▶ _What you are asked to do_
Where the records below reach the line containing "Bless Every Home (52, 1860)", start transcribing, and end with the line containing "Athletes (18, 2399)", exactly and with nothing else added.

▶ _Input records_
= = =

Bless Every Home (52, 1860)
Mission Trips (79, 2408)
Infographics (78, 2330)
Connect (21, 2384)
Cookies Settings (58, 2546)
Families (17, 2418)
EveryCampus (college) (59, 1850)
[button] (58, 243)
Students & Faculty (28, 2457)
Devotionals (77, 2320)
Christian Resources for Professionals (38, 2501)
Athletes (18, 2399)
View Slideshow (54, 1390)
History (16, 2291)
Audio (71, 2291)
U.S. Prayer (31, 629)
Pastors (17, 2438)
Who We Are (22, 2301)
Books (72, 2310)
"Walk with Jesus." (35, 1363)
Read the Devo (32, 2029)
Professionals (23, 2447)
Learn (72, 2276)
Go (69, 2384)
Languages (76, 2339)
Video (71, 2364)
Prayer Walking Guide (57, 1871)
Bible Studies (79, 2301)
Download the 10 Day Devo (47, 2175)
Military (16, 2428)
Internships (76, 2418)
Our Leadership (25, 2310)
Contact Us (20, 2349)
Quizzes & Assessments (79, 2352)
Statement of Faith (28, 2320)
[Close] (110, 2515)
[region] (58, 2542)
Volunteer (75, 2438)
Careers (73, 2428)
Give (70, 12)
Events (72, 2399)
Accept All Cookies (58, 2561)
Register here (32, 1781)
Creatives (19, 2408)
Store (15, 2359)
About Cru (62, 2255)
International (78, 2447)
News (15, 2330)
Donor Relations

= = =

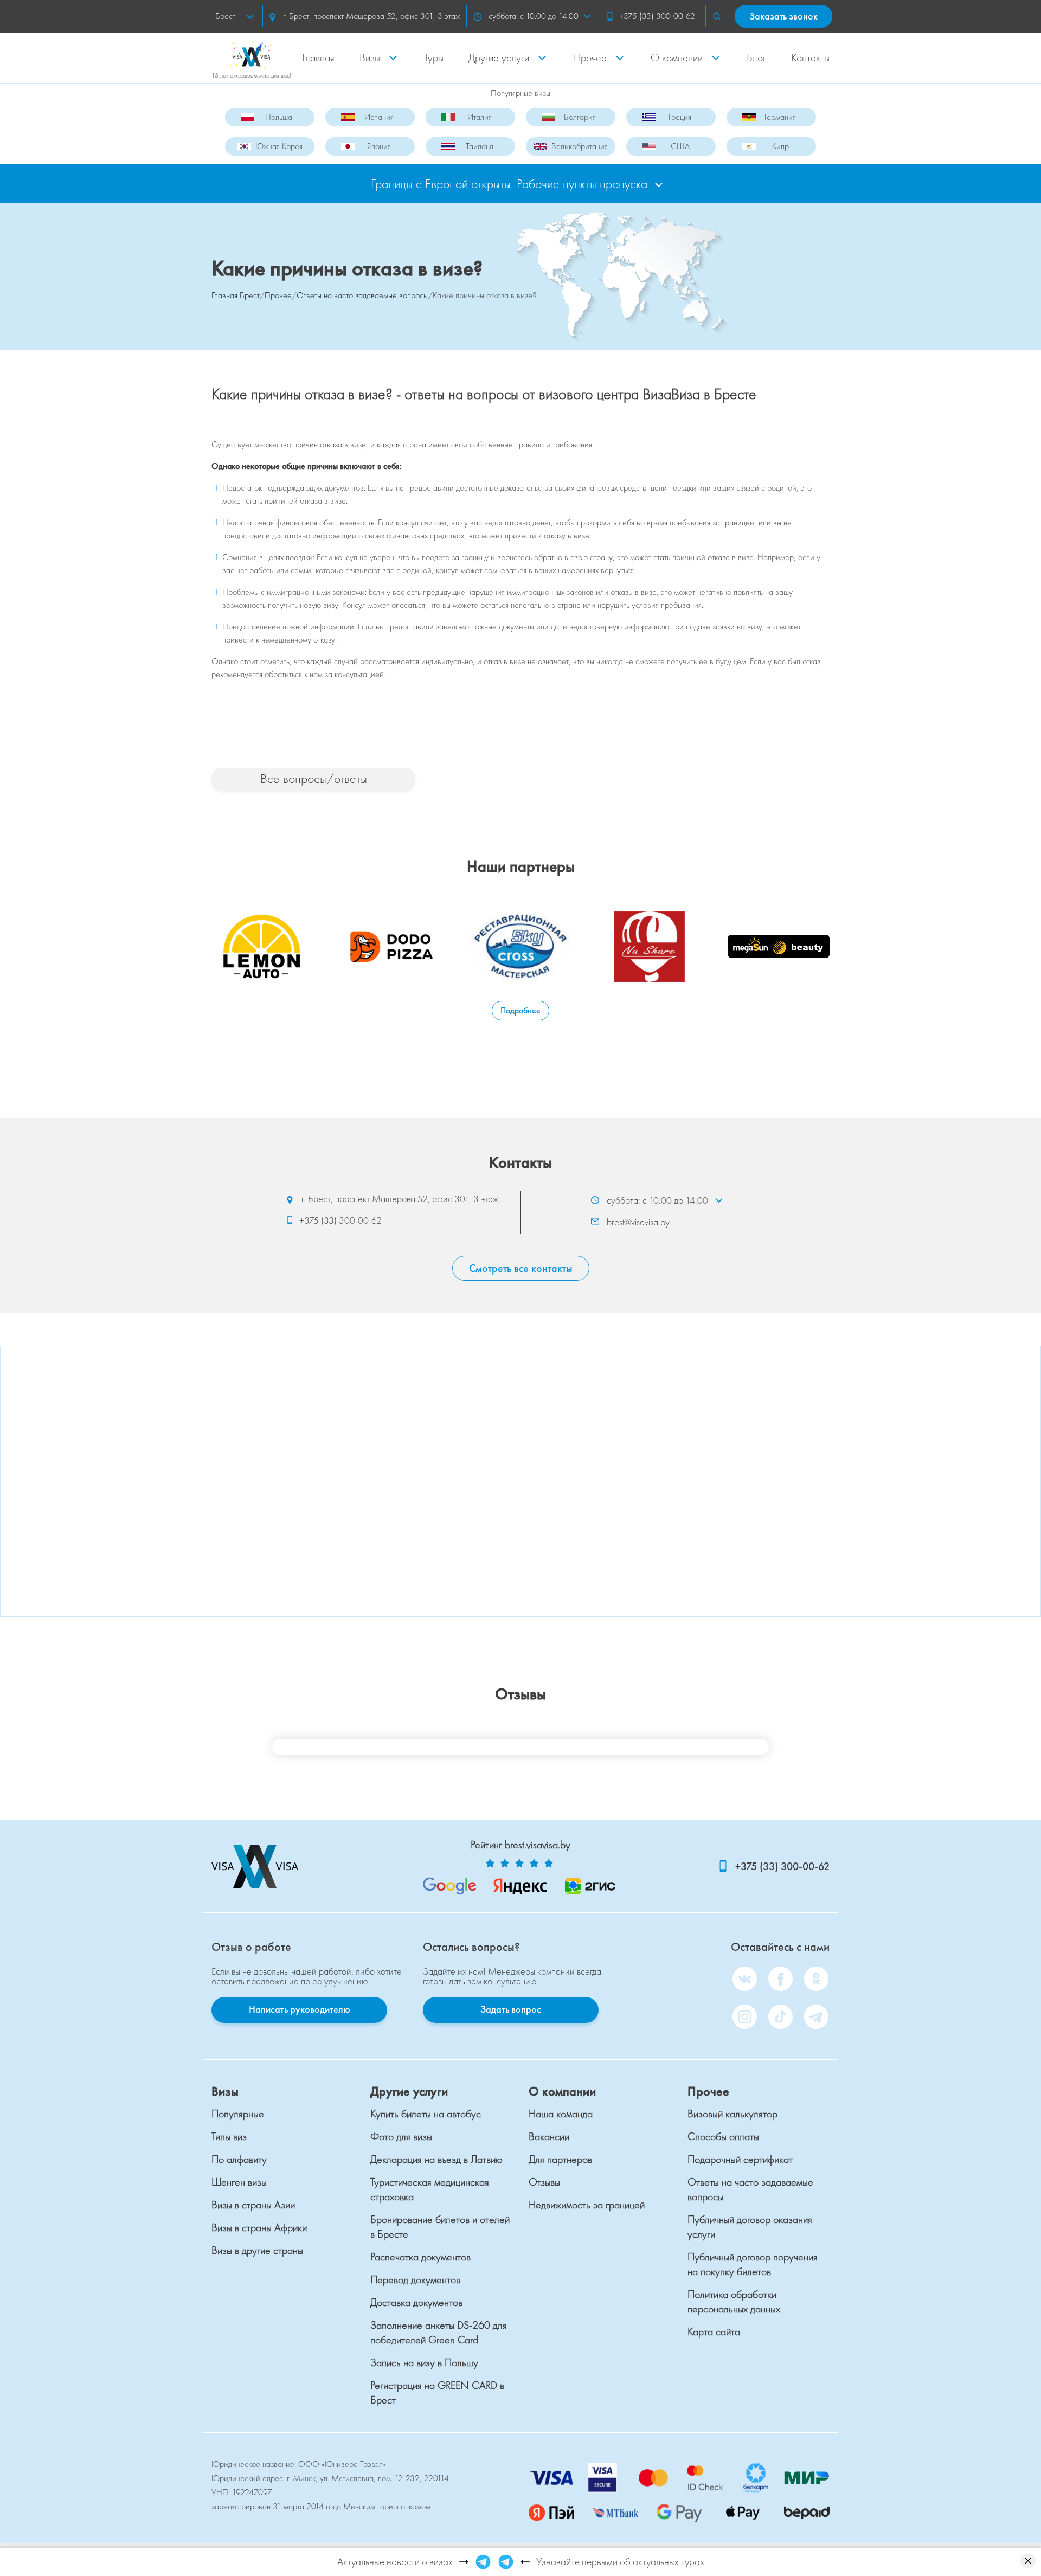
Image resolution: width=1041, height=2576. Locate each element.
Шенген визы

= = =

▶ _Task result_
Bless Every Home (52, 1860)
Mission Trips (79, 2408)
Infographics (78, 2330)
Connect (21, 2384)
Cookies Settings (58, 2546)
Families (17, 2418)
EveryCampus (college) (59, 1850)
[button] (58, 243)
Students & Faculty (28, 2457)
Devotionals (77, 2320)
Christian Resources for Professionals (38, 2501)
Athletes (18, 2399)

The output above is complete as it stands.